1856: Nikola Tesla was born in Smiljan, Croatia, then part of the Austro-Hungarian Empire.
1863: Tesla’s brother Daniel was killed in a riding accident. The shock of the loss unsettled the 7-year-old Tesla, who reported seeing visions—the first signs of his lifelong mental illnesses.
1882: He came up with the idea for a brushless AC motor, making the first sketches of its rotating electromagnets in the sand of the path.
1882: Tesla was hired as an engineer at Thomas Edison’s Manhattan headquarters.
Edison told Tesla he would pay $50,000 for an improved design for his DC dynamos. Edison took advantage of Tesla's innocence after Tesla presented a solution and asked for the money by saying that "Tesla, you don’t understand our American humor.". This led to Tesla quitting soon.
1887-88: He was granted more than 30 patents for his inventions and invited to address the American Institute of Electrical Engineers on his work.
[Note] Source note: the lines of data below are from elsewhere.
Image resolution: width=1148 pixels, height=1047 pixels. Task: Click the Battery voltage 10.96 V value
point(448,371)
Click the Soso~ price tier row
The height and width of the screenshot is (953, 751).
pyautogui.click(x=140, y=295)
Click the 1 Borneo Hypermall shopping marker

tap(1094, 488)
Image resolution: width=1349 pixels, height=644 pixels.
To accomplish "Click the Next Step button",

His lecture caught the attention of George Westinghouse, the inventor who had launched the first AC power system.
1890: Edison decided to show his power and the dark side of AC by arranging for a convicted New York murderer to be put to death in an AC-powered electric chair.
1890s: Tesla invented electric oscillators, meters, improved lights and the high-voltage transformer known as the Tesla coil.
Tesla and Westinghouse lit the 1891 World’s Columbian Exposition in Chicago and partnered with General Electric to install AC generators at Niagara Falls, creating the first modern power station.
1895: Tesla’s New York lab burned, destroying years’ worth of notes and equipment.
Tesla lived his last decades in a New York hotel, working on new inventions even as his energy and mental health faded.